El rubio cogió los papeles, sin ni si quiera mirarlos.

-Gracias, Sakura-cha… Sakura – se corrigió rápidamente. La aludida le sonrió con aprobación. – Me voy ya.

-Hasta luego. Saluda al Kakashi-sensei de mi parte.

Naruto salió por la puerta como un rayo después de asegurarle a su amiga que lo haría.

Un toque en la puerta del despacho del Hokage, una invitación a pasar dentro y la puerta se abrió. Una puntiaguda cabeza negra se asomó, seguida de una expresión calmada. Dentro del despacho, Sasuke se encontró con Naruto entregándole unos papeles al Hokage. Sus ojos se encontraron, pero no dijeron nada.

-Muy bien, Naruto. Veo que estás perfectamente. Mandaré a alguien a avisar al personal en el edificio de inteligencia para que la tengan lista para el interrogatorio cuanto antes.

Los chicos se quedaron allí de pie, Kakashi los miró a ambos repetidas veces y acabó por sacudir una mano en dirección a la puerta instándolos a irse.

-Marchaos, ya os avisarán.

Ambos salieron del despacho y subieron a la azotea. El día estaba soleado, pero corría una refrescante brisa, creando un clima agradable. Sasuke se apoyó contra la barandilla, mirando el pueblo desde la altura. Naruto lo miró y se mordió la cara interna del labio.

-Sasuke… - apenas susurró.

El moreno no hizo ninguna señal de haberlo oído, y el chico se dejó caer en el suelo, completamente extendido sobre su espalda, con brazos y piernas abiertos. Miró las nubes pasar, pensando en si debía hablar de ello o no. Suspiró y cerró los ojos, siempre era difícil tratar con el Uchiha, no creía que se lo dijera así a la primera, y no tenía ganas de discutir antes del interrogatorio. El silencio los rodeó a los dos. Naruto abrió los ojos y cerró sus extremidades superiores al notar una sombra sobre él. Vio las ropas negras de su amigo descender sobre él, y lo contempló sentarse a su lado, tan cerca que sus rodillas rozaban sus brazos morenos.
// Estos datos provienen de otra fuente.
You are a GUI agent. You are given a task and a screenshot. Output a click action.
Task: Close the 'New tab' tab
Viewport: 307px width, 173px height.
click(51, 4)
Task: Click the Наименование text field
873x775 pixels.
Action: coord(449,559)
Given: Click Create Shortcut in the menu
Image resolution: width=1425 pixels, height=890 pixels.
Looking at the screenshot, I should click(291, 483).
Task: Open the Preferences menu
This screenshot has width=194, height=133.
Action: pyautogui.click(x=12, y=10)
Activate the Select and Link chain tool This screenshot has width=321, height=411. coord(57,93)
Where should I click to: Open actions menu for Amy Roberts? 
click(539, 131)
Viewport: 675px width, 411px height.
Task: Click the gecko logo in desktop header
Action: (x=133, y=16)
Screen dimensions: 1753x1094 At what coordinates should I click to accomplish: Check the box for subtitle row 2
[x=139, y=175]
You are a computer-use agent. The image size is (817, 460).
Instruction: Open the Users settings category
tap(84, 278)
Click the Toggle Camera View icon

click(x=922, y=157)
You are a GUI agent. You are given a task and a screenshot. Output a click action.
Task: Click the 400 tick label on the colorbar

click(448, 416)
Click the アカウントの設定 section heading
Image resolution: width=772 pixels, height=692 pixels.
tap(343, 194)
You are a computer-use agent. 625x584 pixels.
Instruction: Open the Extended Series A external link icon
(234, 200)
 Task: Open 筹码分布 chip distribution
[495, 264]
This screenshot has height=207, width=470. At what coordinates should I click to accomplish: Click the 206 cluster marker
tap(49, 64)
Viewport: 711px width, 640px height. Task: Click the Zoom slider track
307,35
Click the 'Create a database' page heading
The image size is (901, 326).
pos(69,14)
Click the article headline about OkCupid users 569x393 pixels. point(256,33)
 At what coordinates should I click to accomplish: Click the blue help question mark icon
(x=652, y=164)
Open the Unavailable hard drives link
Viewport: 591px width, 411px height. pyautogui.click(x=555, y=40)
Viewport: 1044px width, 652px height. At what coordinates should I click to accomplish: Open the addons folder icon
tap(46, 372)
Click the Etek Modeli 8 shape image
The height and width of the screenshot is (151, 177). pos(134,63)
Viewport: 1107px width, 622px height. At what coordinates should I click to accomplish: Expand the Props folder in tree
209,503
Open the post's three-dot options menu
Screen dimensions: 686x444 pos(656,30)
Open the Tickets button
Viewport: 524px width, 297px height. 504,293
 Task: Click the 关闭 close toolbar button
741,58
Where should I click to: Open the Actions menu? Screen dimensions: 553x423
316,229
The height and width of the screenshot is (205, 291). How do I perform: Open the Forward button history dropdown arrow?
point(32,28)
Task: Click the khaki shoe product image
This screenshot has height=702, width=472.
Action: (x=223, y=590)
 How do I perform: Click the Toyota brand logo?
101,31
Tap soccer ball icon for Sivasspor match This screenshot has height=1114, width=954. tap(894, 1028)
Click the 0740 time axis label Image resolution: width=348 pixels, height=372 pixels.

-Veo que hay algo de lo que quieres hablar. Adelante, pregunta. – Sasuke había dicho eso con los negros ojos fijos en el horizonte.

Naruto se incorporó, sentándose de la misma manera que su amigo, a su lado, tocando su rodilla derecha con su izquierda. Los dos miraban hacia el mismo punto en el horizonte mientras el sol caía sobre ellos.

-Te he visto hoy en la consulta de Sakura-chan.

Un pequeñísimo suspiro escapó de los labios finos del moreno.